Input for this task:
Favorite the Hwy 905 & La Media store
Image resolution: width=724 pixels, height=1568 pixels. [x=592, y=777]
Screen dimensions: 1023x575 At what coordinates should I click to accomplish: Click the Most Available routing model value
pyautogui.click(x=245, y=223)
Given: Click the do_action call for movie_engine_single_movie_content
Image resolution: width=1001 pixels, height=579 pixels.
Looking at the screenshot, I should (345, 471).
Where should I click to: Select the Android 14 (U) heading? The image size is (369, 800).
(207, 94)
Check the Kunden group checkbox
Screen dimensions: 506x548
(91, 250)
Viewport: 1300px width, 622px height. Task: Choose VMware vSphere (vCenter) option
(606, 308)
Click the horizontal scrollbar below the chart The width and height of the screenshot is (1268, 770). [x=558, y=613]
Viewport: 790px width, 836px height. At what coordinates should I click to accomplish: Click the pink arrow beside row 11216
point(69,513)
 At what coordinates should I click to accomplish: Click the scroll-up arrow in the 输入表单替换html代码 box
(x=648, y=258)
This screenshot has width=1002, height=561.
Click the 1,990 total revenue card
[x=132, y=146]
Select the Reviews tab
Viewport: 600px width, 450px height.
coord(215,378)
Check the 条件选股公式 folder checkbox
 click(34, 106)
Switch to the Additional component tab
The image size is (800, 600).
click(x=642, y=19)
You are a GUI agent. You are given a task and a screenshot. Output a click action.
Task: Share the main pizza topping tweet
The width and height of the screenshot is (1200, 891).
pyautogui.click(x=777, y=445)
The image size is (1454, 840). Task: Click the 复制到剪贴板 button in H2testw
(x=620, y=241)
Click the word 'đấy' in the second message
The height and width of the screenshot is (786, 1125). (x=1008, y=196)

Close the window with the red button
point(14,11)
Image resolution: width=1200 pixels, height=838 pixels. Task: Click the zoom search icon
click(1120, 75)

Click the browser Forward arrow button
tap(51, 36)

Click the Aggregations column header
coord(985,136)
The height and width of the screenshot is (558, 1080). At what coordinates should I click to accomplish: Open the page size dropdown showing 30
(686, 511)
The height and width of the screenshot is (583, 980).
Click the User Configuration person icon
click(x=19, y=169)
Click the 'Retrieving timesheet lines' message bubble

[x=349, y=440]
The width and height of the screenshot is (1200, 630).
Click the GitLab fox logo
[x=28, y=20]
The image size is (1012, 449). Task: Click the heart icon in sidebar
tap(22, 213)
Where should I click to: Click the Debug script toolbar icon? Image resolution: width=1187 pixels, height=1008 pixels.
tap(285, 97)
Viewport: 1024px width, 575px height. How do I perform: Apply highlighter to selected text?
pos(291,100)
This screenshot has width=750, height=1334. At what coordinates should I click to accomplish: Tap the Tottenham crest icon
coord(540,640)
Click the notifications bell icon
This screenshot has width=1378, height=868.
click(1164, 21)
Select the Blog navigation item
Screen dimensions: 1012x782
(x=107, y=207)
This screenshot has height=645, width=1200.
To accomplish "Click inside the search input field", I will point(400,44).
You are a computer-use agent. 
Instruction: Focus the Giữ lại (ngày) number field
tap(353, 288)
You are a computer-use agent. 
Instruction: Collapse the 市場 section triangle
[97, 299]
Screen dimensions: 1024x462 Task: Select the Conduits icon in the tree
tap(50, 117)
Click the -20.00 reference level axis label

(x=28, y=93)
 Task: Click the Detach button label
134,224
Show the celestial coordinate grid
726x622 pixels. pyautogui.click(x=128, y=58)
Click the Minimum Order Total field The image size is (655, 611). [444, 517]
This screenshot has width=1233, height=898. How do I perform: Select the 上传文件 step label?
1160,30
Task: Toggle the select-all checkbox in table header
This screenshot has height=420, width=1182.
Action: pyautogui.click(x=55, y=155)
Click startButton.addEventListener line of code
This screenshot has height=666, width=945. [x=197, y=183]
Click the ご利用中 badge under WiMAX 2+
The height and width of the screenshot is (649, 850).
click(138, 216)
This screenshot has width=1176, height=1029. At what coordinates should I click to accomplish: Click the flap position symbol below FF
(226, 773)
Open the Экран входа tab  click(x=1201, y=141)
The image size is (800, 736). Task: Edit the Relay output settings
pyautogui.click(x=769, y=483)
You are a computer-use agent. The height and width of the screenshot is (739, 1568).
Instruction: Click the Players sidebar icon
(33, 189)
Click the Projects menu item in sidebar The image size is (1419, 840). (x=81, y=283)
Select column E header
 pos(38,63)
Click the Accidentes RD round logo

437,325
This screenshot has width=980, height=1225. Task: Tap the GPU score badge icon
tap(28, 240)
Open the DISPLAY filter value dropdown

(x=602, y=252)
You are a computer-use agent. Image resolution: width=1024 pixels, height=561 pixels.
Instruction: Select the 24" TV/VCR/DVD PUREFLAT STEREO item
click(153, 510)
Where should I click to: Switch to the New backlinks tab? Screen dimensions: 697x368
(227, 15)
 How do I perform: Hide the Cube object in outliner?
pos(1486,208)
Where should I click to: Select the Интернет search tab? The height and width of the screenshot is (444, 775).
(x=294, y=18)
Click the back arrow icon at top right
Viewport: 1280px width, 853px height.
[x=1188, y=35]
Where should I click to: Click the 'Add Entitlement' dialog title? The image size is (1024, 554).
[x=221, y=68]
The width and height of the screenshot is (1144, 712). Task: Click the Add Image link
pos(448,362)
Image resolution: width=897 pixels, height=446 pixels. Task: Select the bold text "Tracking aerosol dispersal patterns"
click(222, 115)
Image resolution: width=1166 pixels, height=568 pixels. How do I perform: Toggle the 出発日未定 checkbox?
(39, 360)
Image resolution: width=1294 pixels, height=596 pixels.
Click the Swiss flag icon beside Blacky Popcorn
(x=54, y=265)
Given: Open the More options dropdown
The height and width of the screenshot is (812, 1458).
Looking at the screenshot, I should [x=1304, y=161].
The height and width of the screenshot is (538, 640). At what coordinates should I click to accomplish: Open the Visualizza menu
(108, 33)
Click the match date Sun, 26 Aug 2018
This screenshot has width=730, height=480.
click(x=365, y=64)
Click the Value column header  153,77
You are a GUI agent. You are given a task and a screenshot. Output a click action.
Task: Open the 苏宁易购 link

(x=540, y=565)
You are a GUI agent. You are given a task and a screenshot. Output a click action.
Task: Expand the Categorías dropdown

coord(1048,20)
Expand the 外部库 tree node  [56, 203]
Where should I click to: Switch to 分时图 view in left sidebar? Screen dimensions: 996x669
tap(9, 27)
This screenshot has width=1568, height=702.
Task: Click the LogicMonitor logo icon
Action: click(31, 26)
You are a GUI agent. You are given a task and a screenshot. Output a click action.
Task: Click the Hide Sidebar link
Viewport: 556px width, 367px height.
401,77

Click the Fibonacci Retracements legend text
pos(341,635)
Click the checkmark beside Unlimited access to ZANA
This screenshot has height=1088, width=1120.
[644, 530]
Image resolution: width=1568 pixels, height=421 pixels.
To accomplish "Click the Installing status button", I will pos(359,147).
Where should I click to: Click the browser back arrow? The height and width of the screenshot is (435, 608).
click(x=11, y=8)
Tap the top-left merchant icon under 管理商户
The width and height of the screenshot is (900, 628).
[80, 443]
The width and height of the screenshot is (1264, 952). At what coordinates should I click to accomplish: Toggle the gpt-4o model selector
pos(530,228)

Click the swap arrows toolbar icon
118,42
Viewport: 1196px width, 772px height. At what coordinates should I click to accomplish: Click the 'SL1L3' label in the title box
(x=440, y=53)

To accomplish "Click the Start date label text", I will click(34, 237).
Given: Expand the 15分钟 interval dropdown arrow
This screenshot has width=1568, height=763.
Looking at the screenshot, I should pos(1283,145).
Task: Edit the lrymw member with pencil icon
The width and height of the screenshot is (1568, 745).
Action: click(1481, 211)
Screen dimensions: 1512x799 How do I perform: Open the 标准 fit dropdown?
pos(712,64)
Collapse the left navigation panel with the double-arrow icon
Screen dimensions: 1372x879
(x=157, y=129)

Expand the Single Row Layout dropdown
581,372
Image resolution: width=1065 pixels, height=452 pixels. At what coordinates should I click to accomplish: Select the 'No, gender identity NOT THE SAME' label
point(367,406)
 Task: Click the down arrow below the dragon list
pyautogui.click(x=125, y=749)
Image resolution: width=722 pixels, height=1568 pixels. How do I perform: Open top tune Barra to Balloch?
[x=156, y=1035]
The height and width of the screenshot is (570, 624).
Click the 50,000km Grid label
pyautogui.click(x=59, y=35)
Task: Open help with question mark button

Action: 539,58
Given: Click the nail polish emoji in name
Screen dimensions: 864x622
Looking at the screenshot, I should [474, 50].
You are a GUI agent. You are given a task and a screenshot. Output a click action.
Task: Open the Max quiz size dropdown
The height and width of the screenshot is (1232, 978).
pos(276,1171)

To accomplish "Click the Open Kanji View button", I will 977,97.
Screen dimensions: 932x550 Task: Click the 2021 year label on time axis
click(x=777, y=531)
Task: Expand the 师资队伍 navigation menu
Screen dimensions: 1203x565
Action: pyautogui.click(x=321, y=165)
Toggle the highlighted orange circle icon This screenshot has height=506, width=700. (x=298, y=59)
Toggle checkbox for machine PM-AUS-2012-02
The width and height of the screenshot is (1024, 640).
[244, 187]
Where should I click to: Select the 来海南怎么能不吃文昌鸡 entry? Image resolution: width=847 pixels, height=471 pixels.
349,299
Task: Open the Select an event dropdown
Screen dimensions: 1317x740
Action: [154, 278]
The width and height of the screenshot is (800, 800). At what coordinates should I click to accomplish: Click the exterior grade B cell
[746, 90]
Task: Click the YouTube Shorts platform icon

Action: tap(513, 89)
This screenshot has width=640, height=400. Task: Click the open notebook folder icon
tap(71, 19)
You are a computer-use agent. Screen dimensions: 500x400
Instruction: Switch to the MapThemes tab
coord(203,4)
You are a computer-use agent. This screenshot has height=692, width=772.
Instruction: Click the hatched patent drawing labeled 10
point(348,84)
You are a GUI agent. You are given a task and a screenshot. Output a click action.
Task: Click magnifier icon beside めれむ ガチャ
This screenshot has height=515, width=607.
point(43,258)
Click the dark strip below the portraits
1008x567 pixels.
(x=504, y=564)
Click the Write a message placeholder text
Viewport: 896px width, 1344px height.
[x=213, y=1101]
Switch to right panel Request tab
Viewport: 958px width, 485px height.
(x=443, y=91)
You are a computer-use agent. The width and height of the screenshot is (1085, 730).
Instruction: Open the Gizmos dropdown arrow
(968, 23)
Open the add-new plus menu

What you need to do:
How many lines in the entries include "navigation"? Only the number is wanted.

Response for this exercise:
3